For example, there is no unified solution on how to effectively compress the original video through the VAE encoder or how to select the most appropriate path to process video patches. Although the structure of the DiT model is important, there are still many problems to be explored on how to accelerate sampling in the process of diffusion.

Koko Lightyear: Can Sora and Gemini be considered simulators of the physical world, and how feasible are they?

ZOMI-chan: In order to demonstrate whether these projects can be used as simulators of the physical world, it is first necessary to clarify the definition of physical simulators. The physics engine we're talking about today is more based on simulations of intuitive physics than rigorous scientific calculations. As for AI models, such as Gemini, V-JEPA or Sora, they are generated by learning rules from data rather than from underlying physics. So these models are currently closer to data-based generators than to real physical world simulators.

Jiazi Lightyear: If you had to define a "physical world simulator", how would you define it?

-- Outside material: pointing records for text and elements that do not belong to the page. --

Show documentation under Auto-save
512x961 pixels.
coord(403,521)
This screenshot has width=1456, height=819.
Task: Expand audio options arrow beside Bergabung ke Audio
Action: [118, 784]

ZOMI-chan: Based on my research in the field of reinforcement learning, I think the definition of a physical world simulator should be similar to the direction of Google Gemini, following the framework of reinforcement learning. In this framework, there must be an environment and one or more Agents, where the Agents interact with the environment, the environment gives feedback based on Agent Rewards, and the model then makes next actions based on those feedback.

A true physical world simulator should be able to simulate this complex process of interaction, reflecting the causality of each of our activities in the real world and the different outcomes it may produce. It's more of a complex system of interactions than just a tool for generating physical world phenomena.

Just as the extended-range car is a transitional solution on the road to full electrification, Sora may not be the ultimate answer to a fully accurate simulation of the physical world, but it represents an important step towards that goal. While this metaphor isn't entirely accurate, it illustrates where Sora stands: a phase of innovation that allows us to feel the change in the field over time, even if the change is not a one-step process.

Jiazi Lightyear: Some people say that the appearance of Sora is a "GPT-3 moment", do you agree?

ZOMI-chan: I think it was the turning point from GPT-2 to GPT-3. While it doesn't work like GPT-4 or ChatGPT, Sora does prove to us that the Scaling Law from GPT-1 to GPT-3 works. It is effective not only for text, but also for multimodal content such as images and videos, but I don't think Sora has completely disrupted the industry.

Jiazi Lightyear: Which is more difficult for domestic teams to catch up with ChatGPT or Sora?

ZOMI-chan: It's more difficult to catch up with ChatGPT. Although some people claim to be able to catch up with ChatGPT or Sora in a short period of time, in fact, since the release of ChatGPT, we have seen domestic and foreign companies try, but the effect of GPT-4 is not something that can catch up in a day. In contrast, people have a relatively high tolerance rate for video content, and it may be relatively easy to catch up. There are clear evaluation criteria in the NLP field, while the evaluation of video content is more subjective.

3. "In the face of doubt, the best response is to speak with technology and products"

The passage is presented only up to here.